Alors que l’UEFA, l’AFC et de nombreuses voix de la CONCACAF déclenchent un véritable séisme institutionnel en contestant la gestion unilatérale de Gianni Infantino, la Confédération Africaine de Football (CAF) s’obstine dans un silence vassal. En se cantonnant au rôle d’observatrice docile d’un règne déclinant, l’instance continentale compromet l’avenir du football africain et se range du mauvais côté de l’histoire.

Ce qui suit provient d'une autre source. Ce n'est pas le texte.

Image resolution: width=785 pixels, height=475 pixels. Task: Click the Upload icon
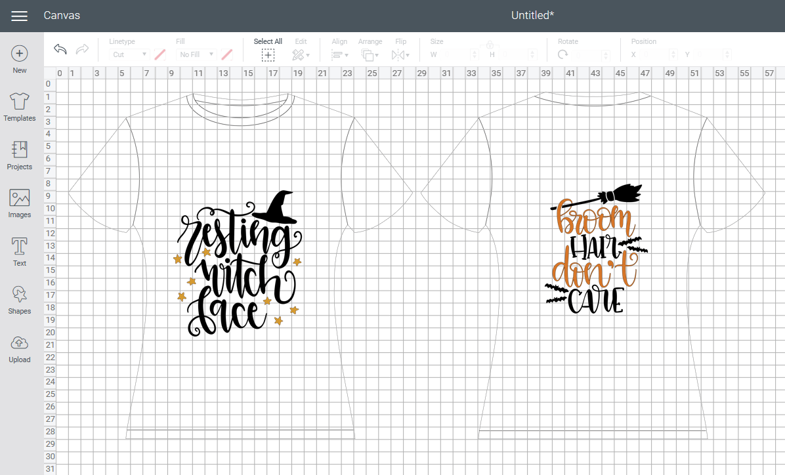pyautogui.click(x=20, y=348)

Le crépuscule de la gouvernance solitaire
Le compte à rebours semble inexorablement enclenché. Le camouflet administré par trois des plus puissantes confédérations du football mondial ne représente pas une simple bisbille diplomatique, mais bien une rupture tectonique. En affirmant haut et fort que le football mondial n’est la propriété exclusive de personne, ces instances remettent directement en cause les décisions arbitraires, le manque de transparence et la centralisation extrême des pouvoirs au sommet de la FIFA. La demande d’une révision indépendante marque une volonté ferme de refonder la gouvernance globale sur des bases démocratiques et équitables.
Face à cette lame de fond, l’attitude de la CAF relève d’une cécité politique déconcertante. Historiquement instrumentalisée comme un réservoir de voix captif en échange de promesses souvent cosmétiques, l’instance africaine continue de jouer les figurantes consentantes dans un théâtre dont le décor s’effondre.
Une posture de vassalité insoutenable
Pendant que le reste du monde réclame un changement radical et une redistribution équilibrée des pouvoirs, l’Afrique du football assiste au spectacle sans broncher, pétrifiée par une loyauté aveugle envers le président de la FIFA. Cette posture de neutralité passive est à la fois une erreur stratégique et un aveu d’impuissance. En refusant de se joindre à la fronde pour exiger des réformes structurelles, la direction de la CAF condamne le continent à rester un acteur secondaire, tributaire du bon vouloir des décideurs zurichois.
Ce positionnement au mauvais endroit de l’échiquier politique fragilise la crédibilité même du football africain. Comment prétendre à une souveraineté sportive et économique quand les hautes instances continentales s’alignent systématiquement sur des décisions élaborées sans concertation réelle ?
L’urgence d’une prise de conscience nationale
Il est désormais impératif que les fédérations nationales majeures prennent leurs responsabilités et brisent le rouleau compresseur du conformisme. Des nations phares comme l’Algérie, l’Égypte, la Tunisie, le Nigéria, le Sénégal, le Cameroun ou la Côte d’Ivoire possèdent le poids historique, le vivier de talents et l’influence nécessaire pour faire fléchir la ligne officielle de la CAF.
Ces acteurs majeurs ne peuvent plus se contenter d’assister en spectateurs au démantèlement annoncé du système actuel. Il est temps d’affirmer une volonté politique souveraine, de dire « assez » à la logique de domination et de remettre les intérêts du football africain au centre des débats. La CAF ne pourra pas indéfiniment ignorer l’onde de choc mondiale : soit elle choisit de faire entendre sa voix pour réformer le système, soit elle sombrera avec le trône qu’elle s’obstine à protéger.